Rationale behind collecting and using data

Your user gave you the url of a “slow” web page. Great, now what? Where do the slowness comes from? Is it actually slow to start with? Is it slow for all users? There’s a lot of questions to answer here to fix the issue and make sure it doesn’t become slow again a week later.

You can find performance optimization material available online, often about specific topics such as Jit, garbage collection, SQL queries optimization, ORM pitfalls and so forth. Although it is tempting to implement an optimization because it looks promising, one question pops up: how do you know this optimization will actually yields good results in your context?

Clearly a piece of the puzzle is missing. We need a way to find performance issues, and on a continuous basis. That way, we know what is slow and have concrete measures to back it up. With this knowledge in hand, it is then possible to determine precisely if performance improvements are needed and explain them to stakeholders.

Identifying performance precisely is a much more efficient way to respond to perceived slowness issues. The first problem is that it might not be a slowness issue to start with. In the case of timeouts (where the load balancer may sever the connection after X seconds, for example), it is plain impossible to distinguish between a deadlock or a slow response time as the result will be the same, a timeout. Data is needed to find the real issue.
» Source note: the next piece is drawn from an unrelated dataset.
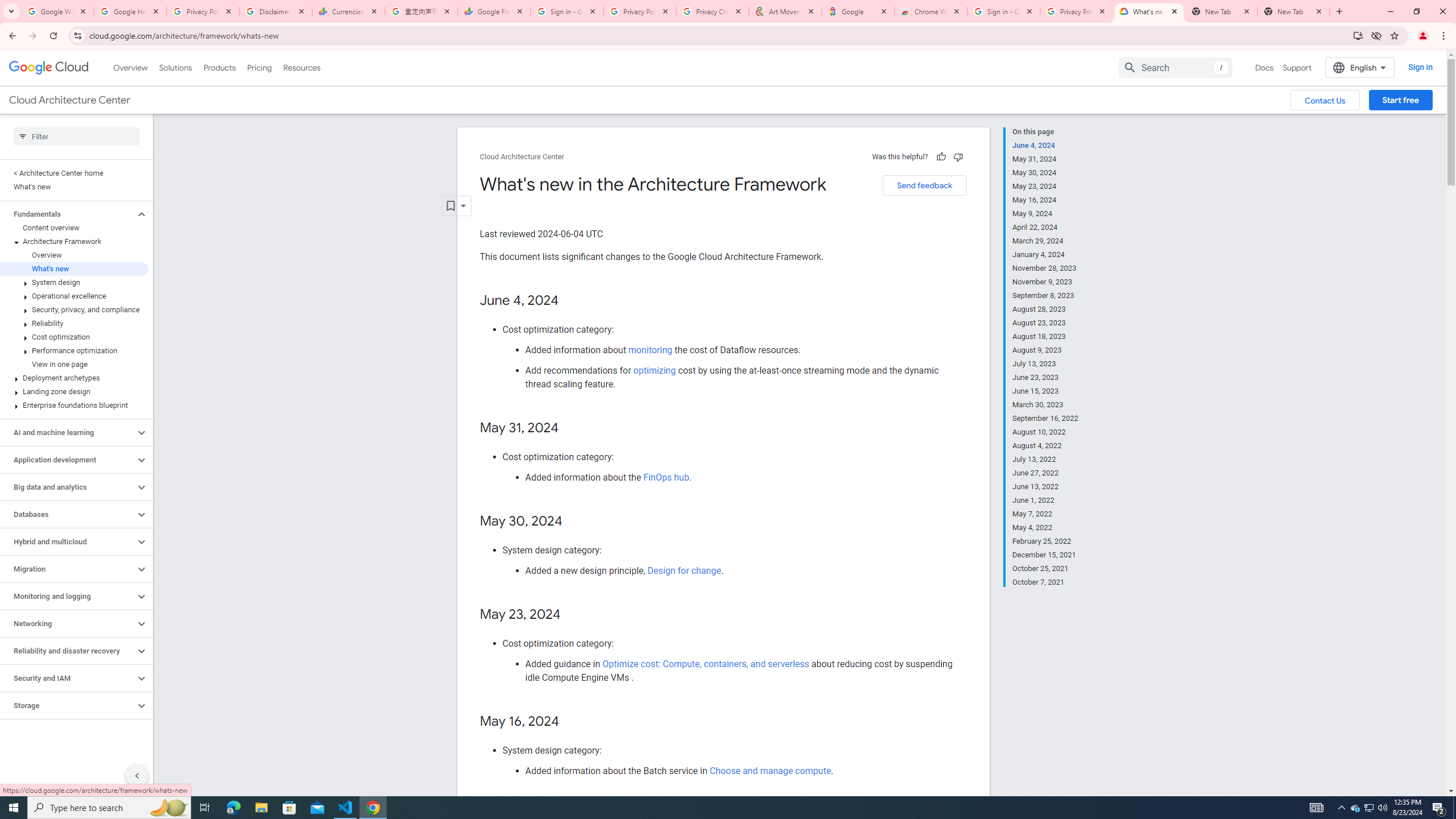  I want to click on 'March 30, 2023', so click(1045, 405).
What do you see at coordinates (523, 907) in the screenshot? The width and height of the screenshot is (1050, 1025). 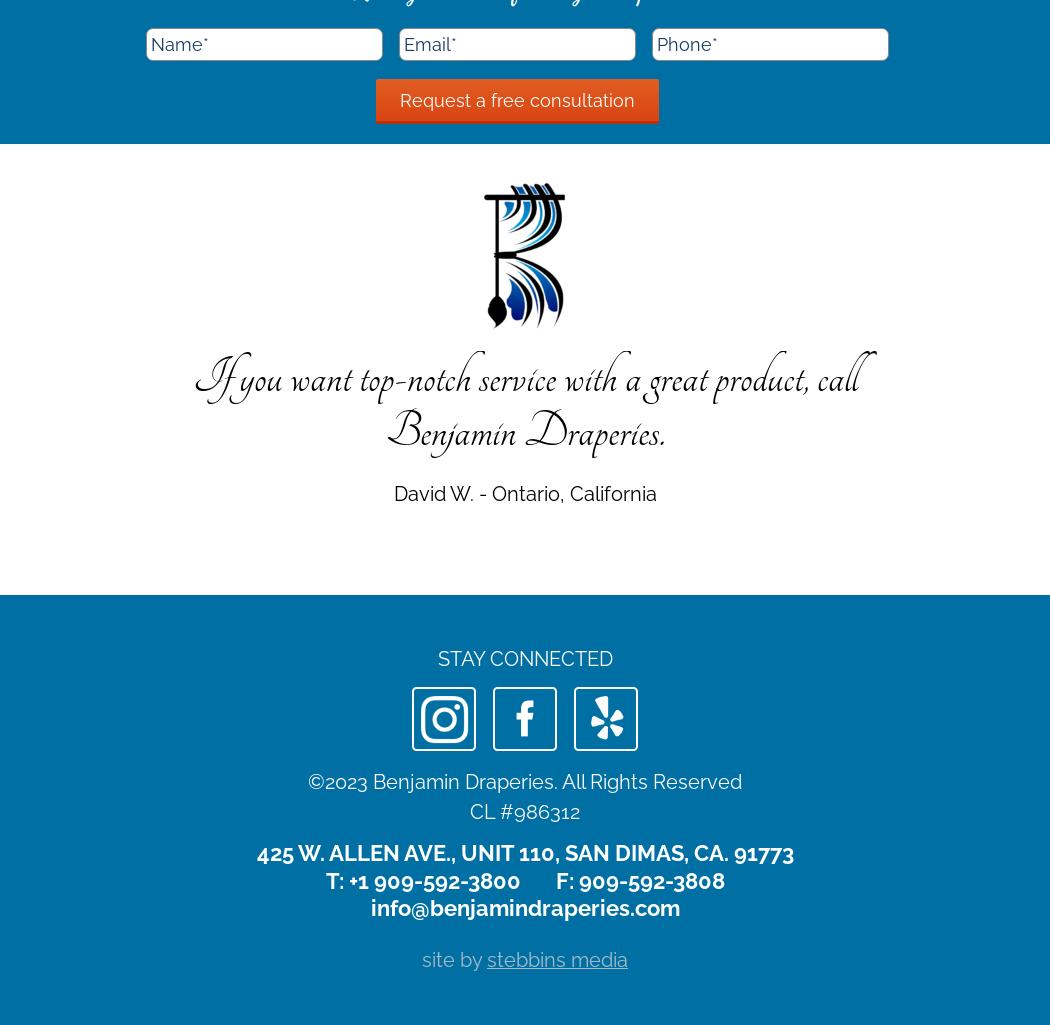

To Illustrate the importance of identifying precisely performance issues, here are some possible points of slowness in a web application:

  • Slow JavaScript
  • Rendering blocking on asset loading
  • Proxy getting in the way on the user side
  • DNS issues
  • ISP issues/ Network
  • Switches and routers
  • Load balancer
  • Application code (including third party libraries)
  • HTTP Server (Something from ASP.NET or IIS, for example)
  • Third party services such as payment processors, maps provider, etc.
  • Subsystems such as SQL Server, Redis, Elasticsearch, Rabbit MQ, etc.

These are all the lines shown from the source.